● WHAT IS EXPECTED:
Please update the listing lines between the line holding "Click the 評価損益 評価損益率 column header" and the line holding "pyautogui.click(x=1110, y=31)", inclusive, by replacing "column header" with "table heading" and keeping everything else the same. Leave the pictures out of your answer.

● RECORDS SUPPLIED:
<<<<

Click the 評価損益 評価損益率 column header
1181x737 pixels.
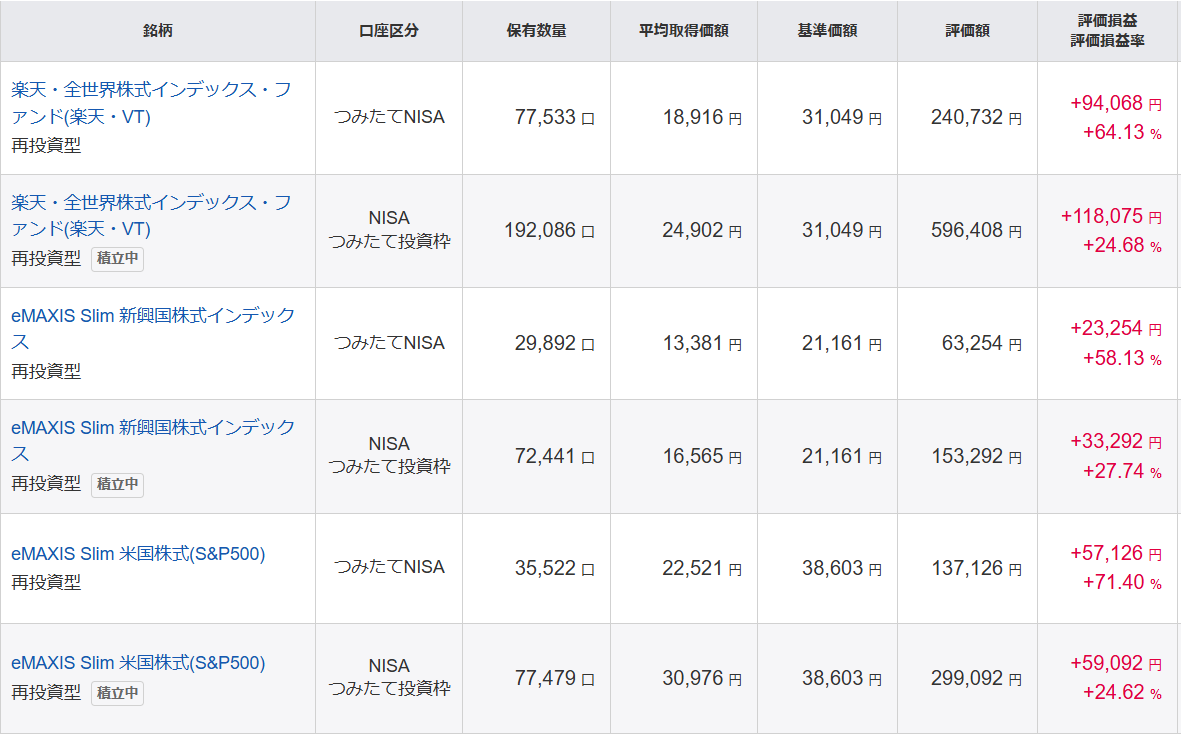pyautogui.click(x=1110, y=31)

>>>>
<<<<

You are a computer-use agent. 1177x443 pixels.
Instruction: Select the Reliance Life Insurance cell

>>>>

● COMPLETE OUTPUT:
Click the 評価損益 評価損益率 table heading
1181x737 pixels.
pyautogui.click(x=1110, y=31)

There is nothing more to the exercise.